EXERCISE INSTRUCTIONS – Find every line in the data below that contains the string "Task", and copy each of those lines.

"""

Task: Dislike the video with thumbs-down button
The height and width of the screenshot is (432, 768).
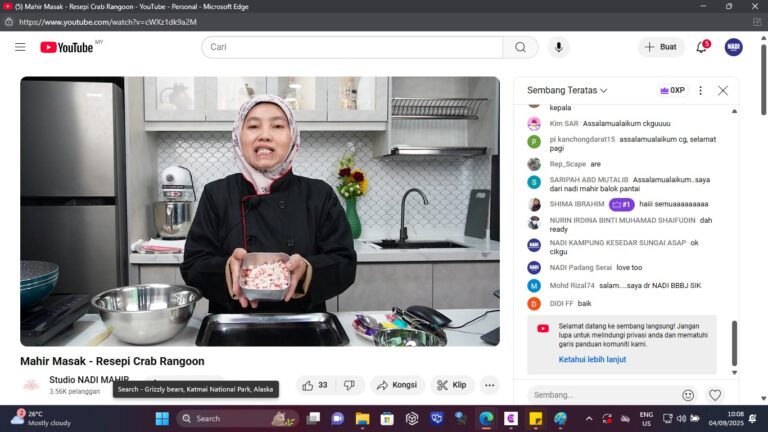Action: [349, 385]
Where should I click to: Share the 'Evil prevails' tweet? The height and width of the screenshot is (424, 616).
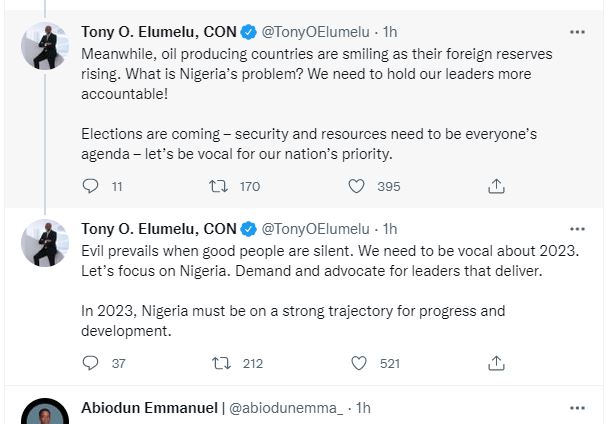pos(496,363)
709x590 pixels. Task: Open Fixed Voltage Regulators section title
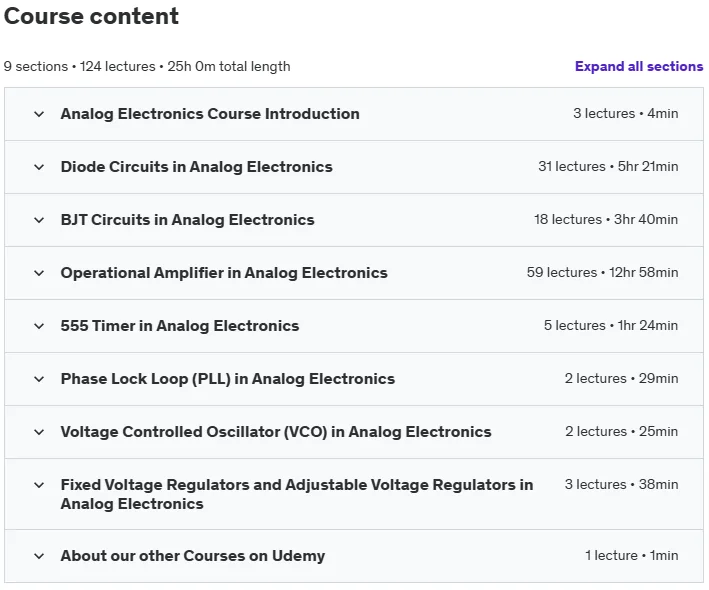pyautogui.click(x=297, y=494)
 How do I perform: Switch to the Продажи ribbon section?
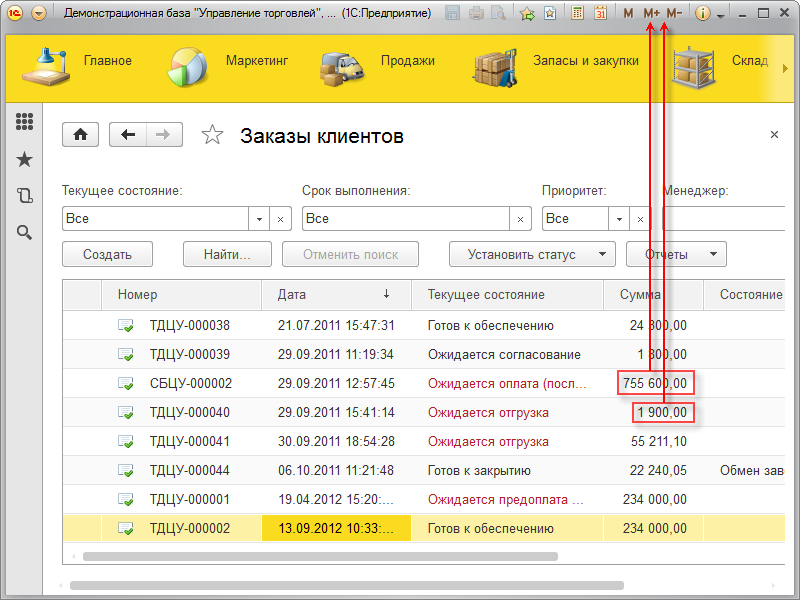pos(408,60)
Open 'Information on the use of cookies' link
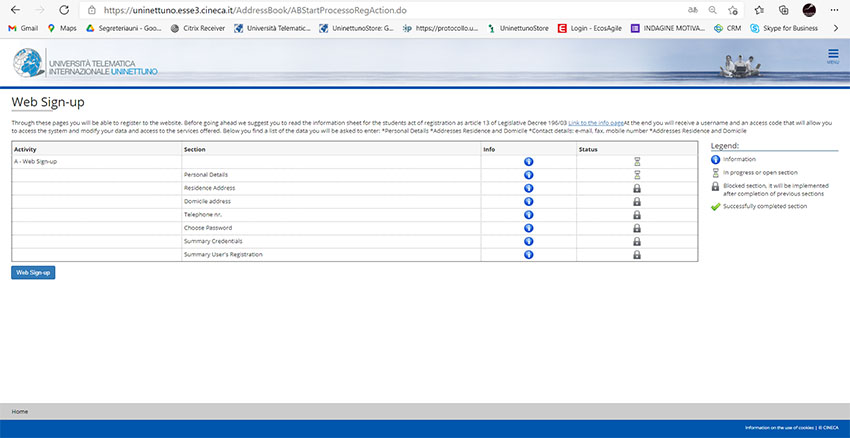The image size is (850, 438). (780, 427)
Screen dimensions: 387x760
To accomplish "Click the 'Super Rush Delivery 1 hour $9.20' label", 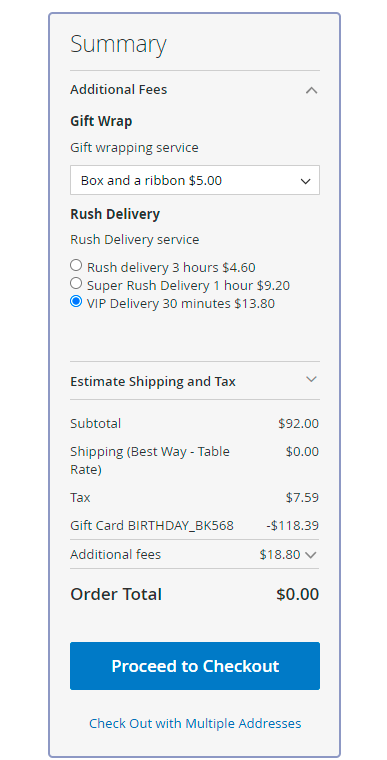I will point(189,285).
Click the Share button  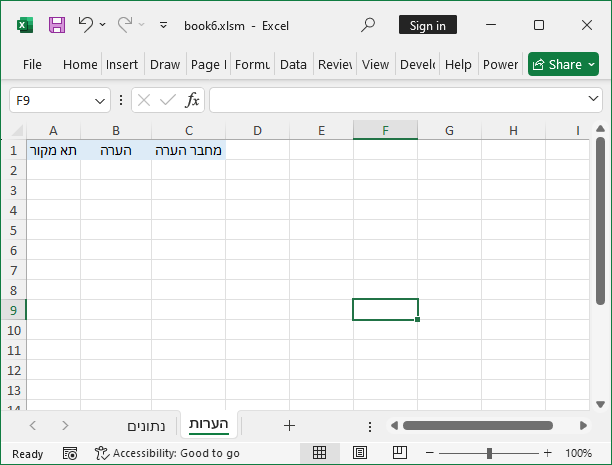[x=563, y=64]
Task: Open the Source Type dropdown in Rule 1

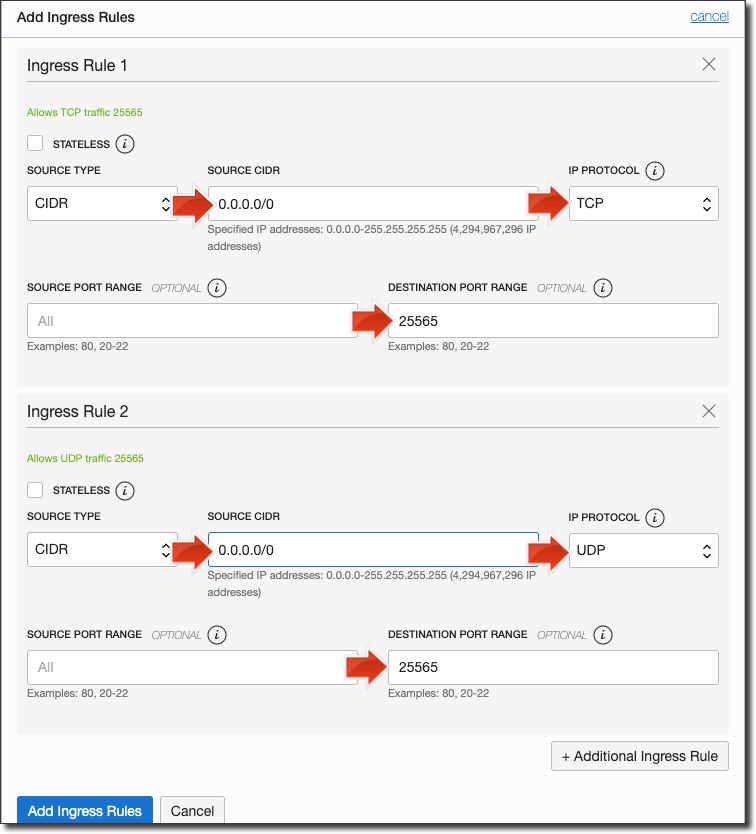Action: click(102, 204)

"""

RESULT –
Task: Dislike the video with thumbs-down button
709x590 pixels. Task: Open Fixed Voltage Regulators section title
Task: Open the Source Type dropdown in Rule 1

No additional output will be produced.